(Records from a collection)
--------------------
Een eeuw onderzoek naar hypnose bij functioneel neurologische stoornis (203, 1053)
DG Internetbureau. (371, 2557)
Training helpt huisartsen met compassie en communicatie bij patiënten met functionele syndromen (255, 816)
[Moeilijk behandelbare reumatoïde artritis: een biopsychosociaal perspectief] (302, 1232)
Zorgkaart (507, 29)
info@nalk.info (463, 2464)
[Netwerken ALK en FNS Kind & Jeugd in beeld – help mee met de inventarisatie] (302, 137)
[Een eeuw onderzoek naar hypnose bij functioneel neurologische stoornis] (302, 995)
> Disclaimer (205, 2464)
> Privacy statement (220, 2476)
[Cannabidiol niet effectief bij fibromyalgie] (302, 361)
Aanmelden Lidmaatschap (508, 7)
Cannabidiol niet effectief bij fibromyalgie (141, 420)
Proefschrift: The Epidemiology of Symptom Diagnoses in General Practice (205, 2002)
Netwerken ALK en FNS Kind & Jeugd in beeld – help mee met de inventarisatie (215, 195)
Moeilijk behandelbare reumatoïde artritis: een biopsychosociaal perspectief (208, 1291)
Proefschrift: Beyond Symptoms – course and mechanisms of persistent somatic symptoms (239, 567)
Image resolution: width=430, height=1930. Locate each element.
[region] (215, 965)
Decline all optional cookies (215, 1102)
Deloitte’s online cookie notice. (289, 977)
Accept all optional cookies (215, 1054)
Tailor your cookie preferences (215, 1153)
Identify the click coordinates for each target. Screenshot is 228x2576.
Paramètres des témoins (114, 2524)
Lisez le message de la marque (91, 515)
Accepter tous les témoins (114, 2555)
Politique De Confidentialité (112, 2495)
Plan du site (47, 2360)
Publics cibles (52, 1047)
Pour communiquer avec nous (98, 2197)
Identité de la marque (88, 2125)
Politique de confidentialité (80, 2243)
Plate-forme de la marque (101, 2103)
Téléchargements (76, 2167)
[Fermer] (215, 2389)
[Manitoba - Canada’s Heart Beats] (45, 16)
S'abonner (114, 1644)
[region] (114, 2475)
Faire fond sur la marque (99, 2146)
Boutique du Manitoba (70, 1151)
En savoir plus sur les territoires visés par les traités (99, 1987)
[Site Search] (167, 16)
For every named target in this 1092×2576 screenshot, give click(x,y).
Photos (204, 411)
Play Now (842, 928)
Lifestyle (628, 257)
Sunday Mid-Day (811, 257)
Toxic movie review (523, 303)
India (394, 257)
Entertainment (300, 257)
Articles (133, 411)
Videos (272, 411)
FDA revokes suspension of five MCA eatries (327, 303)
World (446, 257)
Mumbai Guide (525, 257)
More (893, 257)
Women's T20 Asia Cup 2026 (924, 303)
--------------------
→ **What to produce**:
From the preceding records, count the lines where "functioneel" occurs and reply with the number only.

→ **Exercise solution**:
2